Written for: Bonus Round #1: A Year Is a Wheel

Captain's Round Prompt: Ostara

Prompts chosen:

5: (song) "Wasting My Young Years," by London Grammar

7: (word) entranced

20: (object) bicycle

Word Count: 3,929

Author's Note: According to Wikipedia, Ostara is the second of three spring celebrations (the midpoint between Imbolc and Beltane), during which light and darkness are again in balance, with light on the rise. It is a time of new beginnings and of life emerging further from the grips of winter. As someone who has always had a keen interest in the balance of light and darkness, I hope you enjoy what I have in store for you.


Into the Light

Find me.

Someone was calling out to her, but Hermione couldn't see a thing.

There was a flash of light, and for a moment she made out the outline of another person standing in the distance, their hand reaching toward her. Entranced, she held out her hand, but she was too far away.

Please. Find—

Hermione sat up abruptly as her alarm clock went off.

"UGH! It's still dark outside!" she groaned, throwing her pillow at the offending clock.

This did not achieve the intended effect. The pillow missed the alarm and hit Crookshanks, who hissed and bit it angrily. A cloud of down escaped the corner of the pillow and Crooks danced about, swiping at the pieces with unsheathed claws. The alarm blared on, but now Hermione didn't even have a pillow to bury her head under.

"FINE!" she shouted, reluctantly dragging herself from her warm, comforting bed.

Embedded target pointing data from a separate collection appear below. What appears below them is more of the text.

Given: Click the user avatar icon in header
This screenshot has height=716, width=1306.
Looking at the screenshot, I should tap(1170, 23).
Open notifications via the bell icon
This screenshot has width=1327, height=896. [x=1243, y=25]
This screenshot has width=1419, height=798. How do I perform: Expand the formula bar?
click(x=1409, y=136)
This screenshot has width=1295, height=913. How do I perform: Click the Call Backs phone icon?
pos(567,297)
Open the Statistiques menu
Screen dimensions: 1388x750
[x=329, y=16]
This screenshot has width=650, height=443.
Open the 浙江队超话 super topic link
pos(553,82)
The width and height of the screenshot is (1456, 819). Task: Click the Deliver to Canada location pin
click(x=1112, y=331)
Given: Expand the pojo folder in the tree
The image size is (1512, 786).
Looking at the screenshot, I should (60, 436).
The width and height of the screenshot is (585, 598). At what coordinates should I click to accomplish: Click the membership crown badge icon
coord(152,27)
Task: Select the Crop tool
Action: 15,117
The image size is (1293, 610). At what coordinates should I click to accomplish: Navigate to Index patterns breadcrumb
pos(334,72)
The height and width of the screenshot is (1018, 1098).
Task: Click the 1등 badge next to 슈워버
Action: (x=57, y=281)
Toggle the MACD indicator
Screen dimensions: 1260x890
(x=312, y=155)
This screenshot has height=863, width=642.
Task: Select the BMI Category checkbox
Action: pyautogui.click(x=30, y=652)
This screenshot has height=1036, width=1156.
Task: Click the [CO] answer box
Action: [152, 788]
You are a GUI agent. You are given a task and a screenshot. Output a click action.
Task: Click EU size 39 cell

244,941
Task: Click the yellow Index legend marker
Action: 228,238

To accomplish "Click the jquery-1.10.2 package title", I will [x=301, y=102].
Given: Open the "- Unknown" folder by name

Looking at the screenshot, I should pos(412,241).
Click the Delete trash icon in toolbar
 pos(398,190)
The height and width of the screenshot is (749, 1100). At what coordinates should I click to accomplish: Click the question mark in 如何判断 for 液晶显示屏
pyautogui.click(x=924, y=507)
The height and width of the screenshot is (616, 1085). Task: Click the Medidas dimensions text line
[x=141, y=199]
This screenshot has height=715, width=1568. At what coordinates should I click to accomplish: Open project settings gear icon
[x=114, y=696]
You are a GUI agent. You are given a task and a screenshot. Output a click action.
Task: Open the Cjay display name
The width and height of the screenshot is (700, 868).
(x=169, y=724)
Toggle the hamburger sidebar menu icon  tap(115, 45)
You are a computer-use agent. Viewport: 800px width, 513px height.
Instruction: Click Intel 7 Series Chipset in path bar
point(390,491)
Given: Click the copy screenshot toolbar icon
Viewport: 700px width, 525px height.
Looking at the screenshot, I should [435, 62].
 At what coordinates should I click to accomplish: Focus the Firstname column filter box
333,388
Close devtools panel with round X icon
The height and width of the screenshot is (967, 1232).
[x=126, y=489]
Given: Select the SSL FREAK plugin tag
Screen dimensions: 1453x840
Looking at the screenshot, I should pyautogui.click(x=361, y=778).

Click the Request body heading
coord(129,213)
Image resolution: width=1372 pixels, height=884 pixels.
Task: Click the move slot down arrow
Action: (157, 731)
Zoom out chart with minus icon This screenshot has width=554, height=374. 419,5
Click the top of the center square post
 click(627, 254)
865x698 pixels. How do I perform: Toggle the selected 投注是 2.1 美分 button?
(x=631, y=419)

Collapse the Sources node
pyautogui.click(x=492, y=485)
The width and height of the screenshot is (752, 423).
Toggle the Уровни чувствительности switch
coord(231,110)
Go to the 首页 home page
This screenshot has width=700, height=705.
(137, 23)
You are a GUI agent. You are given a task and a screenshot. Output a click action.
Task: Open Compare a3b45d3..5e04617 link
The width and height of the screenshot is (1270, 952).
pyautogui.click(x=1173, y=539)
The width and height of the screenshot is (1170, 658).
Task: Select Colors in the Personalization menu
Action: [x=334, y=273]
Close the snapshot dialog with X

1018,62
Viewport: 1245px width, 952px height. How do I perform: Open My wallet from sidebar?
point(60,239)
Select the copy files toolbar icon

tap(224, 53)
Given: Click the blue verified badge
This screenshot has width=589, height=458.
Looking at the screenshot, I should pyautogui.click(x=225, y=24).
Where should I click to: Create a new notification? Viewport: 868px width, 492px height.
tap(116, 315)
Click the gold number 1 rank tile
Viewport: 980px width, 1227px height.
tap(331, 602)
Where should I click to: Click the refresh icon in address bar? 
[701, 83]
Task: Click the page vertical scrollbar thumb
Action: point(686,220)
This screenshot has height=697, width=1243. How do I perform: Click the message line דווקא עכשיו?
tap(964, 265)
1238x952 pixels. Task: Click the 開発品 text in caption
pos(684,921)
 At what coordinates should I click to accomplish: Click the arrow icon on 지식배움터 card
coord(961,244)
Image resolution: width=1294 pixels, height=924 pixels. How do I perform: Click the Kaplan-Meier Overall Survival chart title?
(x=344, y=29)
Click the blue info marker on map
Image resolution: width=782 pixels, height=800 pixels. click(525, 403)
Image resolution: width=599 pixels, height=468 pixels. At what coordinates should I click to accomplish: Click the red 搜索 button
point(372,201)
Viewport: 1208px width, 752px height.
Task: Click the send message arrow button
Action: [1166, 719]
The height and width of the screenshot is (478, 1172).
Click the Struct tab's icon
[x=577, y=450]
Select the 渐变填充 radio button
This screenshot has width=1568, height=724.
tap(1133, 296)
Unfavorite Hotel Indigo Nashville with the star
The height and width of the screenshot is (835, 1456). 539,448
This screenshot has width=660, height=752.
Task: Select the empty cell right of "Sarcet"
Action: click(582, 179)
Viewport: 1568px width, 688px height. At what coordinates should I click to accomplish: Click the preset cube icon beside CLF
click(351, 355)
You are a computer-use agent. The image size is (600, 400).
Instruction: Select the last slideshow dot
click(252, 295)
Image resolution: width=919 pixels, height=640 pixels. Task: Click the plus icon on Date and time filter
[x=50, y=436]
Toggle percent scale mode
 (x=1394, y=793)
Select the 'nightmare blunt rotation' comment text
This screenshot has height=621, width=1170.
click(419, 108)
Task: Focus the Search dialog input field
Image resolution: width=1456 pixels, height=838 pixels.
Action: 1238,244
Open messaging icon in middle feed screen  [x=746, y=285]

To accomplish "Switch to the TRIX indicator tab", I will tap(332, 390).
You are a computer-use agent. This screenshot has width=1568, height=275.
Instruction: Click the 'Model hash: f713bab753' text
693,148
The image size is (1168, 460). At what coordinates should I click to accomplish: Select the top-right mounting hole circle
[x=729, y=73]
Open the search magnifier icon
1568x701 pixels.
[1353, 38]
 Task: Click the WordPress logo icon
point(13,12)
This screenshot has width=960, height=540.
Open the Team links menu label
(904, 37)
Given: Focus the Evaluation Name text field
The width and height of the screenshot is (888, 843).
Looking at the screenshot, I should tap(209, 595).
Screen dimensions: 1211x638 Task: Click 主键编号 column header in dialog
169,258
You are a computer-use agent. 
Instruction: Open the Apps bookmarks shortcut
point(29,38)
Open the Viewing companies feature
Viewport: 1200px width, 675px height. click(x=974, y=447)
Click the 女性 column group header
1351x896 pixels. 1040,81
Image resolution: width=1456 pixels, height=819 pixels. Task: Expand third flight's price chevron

She'd begun setting the alarm clock across the room because she had a terrible habit of pushing the snooze button and then waking up two hours later in a panic. While she knew logically that she'd never be fired from her job in Magical Law Enforcement because Kingsley would never allow it, she was still filled with an all-encompassing sense of guilt that slowly ate away at her whenever she didn't give it her all every day.

In the years after the war had ended, Hermione had learned that she'd been rather naive about what defeating Voldemort would accomplish. As far as she could tell, there was still a frankly disturbing amount of discrimination towards muggleborns. What was worse, though, was that the right family names seemed to open all manner of doors that would normally be slammed shut in anyone else's face.

Like the Malfoys, Hermione thought bitterly. He and his father had been placed on house arrest for several years and then freed early "for good behavior." Harry, who'd requested to be put on observation duty, had told her through gritted teeth just how many visitors from high stations had come to "visit" the Manor in that time.

"It's like they just don't care!" he'd said, slamming his firewhiskey on the table when they'd met for dinner on the evening of the Malfoys' release.

Hermione wished that she could have soothed him, but her own research had been similarly disheartening. A vast majority of those in power still had ties to the Sacred Twenty-Eight, or to those from pureblooded lines from other countries, and they protected those they perceived as their own.

The alarm silenced and Crookshanks fed to silence his incessant meowing for breakfast, Hermione made her way to the bathroom and turned on the light, wincing until her eyes adjusted. Her apartment was next to a tall hill so it was protected from the elements, but it also seldom got any light. Even though the winter was behind them, her bedroom window would barely get any brighter and to be honest that was how she liked it. She surveyed the dark bags under her eyes. She hadn't been sleeping well. Her job had become more of a chore than a career. She'd assumed she would help to shape a more just Wizarding World using the law to create precedents to protect those without power and reduce injustices.

How naive she'd been.

It had taken a few years, but recently she'd begun leaving work on time or earlier, her dossiers growing less detailed with each case as she realized that none of them were being read or considered by the others.

By anyone who mattered.

Hermione washed her face with cold water, and plaited her hair back in a severe braid before grabbing her clothing from a hook on the back of the bathroom door. A couple curls escaped, but she pinned them back with a few well-placed charms. A solemn witch wearing conservative brown robes and tightly-contained hair stared back at her and she sighed.

This wasn't what she'd wanted.

After all they'd gone through, she'd thought that she'd be with her friends forever, but instead she was on her own, only seeing Harry when he wanted to "talk shop" and Ginny was away. Ron had moved to Berlin to run a new branch of the joke shop, and their fledgling relationship had fallen apart easily with the distance. They'd both promised to stay friends, but they rarely ever wrote to one another.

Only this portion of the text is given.